Harish Butani edited this page Jan 13, 2022 · 2 revisions

We will support creation of Spark external tables that are defined in the spark grammar as:

    | createTableHeader ('(' colTypeList ')')? tableProvider
        createTableClauses
        (AS? query)?                                                   #createTable
  • We will focus on parquet provider. We may certify for orc, avro and csv.
  • These kinds of Spark DDLs will be translated to setup Oracle External Tables.
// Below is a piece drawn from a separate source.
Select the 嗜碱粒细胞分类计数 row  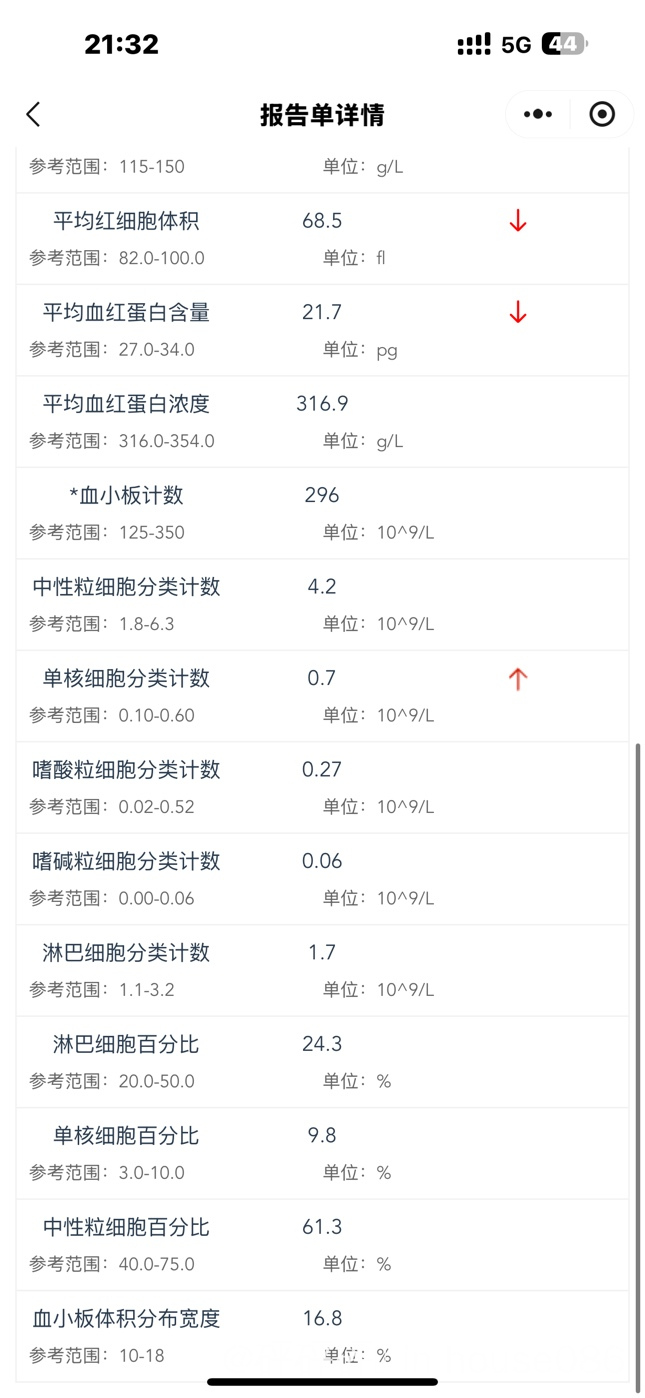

Creation of Hive external tables in Spark DDL is routed to the Session Catalog; so we will not support the translation of these. In Spark grammar these are of the form:

    | createTableHeader ('(' columns=colTypeList ')')?
        (commentSpec |
        (PARTITIONED BY '(' partitionColumns=colTypeList ')' |
        PARTITIONED BY partitionColumnNames=identifierList) |
        bucketSpec |
        skewSpec |
        rowFormat |
        createFileFormat |
        locationSpec |
        (TBLPROPERTIES tableProps=tablePropertyList))*
        (AS? query)?                                                   #createHiveTable

Creation of non-partitioned tables

Something like this:

create table t2(id long, p string)
using parquet
location "https://objectstorage.us-ashburn-1.oraclecloud.com/n/idlxex3qf8sf/b/SparkTest/o/t1.parquet"

We will translate the Spark DDL specification into an equivalent DBMS_CLOUD.CREATE_EXTERNAL_TABLE invocation:

  • The CatalogPlugin must be configured with the credential_name to use with object_store
    • TBDL parameter_name and example.
  • The location parameter must be provided; it will be interpreted as an 'Oracle Cloud Infrastructure Object Storage Native URI Format'.
  • The file_uri_list will be populated based on the contents of the folder.
    • Contents are inferred using:
      • dbms_cloud functions list_object or list_files
      • Alternatively if we make Catalog in Spark aware of object store credentials, this can be done using oci-hdfs functionality. This is probably preferred TBD
  • The column_list parameter populated from schema specified in Spark DDL.
  • The format parameter populated from the provided set in Spark DDL.

Creation of Partitioned tables

Something like this:

create table t2(id long, p string)
using parquet
partitioned by (p)
location "https://objectstorage.us-ashburn-1.oraclecloud.com/n/idlxex3qf8sf/b/SparkTest/o/t2/"

We will translate the Spark DDL specification into an equivalent DBMS_CLOUD.CREATE_EXTERNAL_PART_TABLE invocation:

  • partitioning_clause constructed by introspecting object store location
    • Using dbms_cloud functions list_object or list_files or oci-hdfs
    • oci-hdfs will probably be preferred TBD

Scanning External Table

Once set up in Oracle dictionary, no special action is needed in normal cases. Spark Queries involving only external tables can be set up with physical plans that directly read data using oci-hdfs. TBD when and if we do this.

Writing External Tables

  • Doesn't seem to be a way to write parquet/orc/avro from Oracle.
  • So write part of the plan would have to be done in Spark
    • Move input data to Spark: initially to Spark on Oracle; later on Spark in Oracle.
    • Have Spark tasks write oci files. This implies for write support Catalog must be configured with access to object store.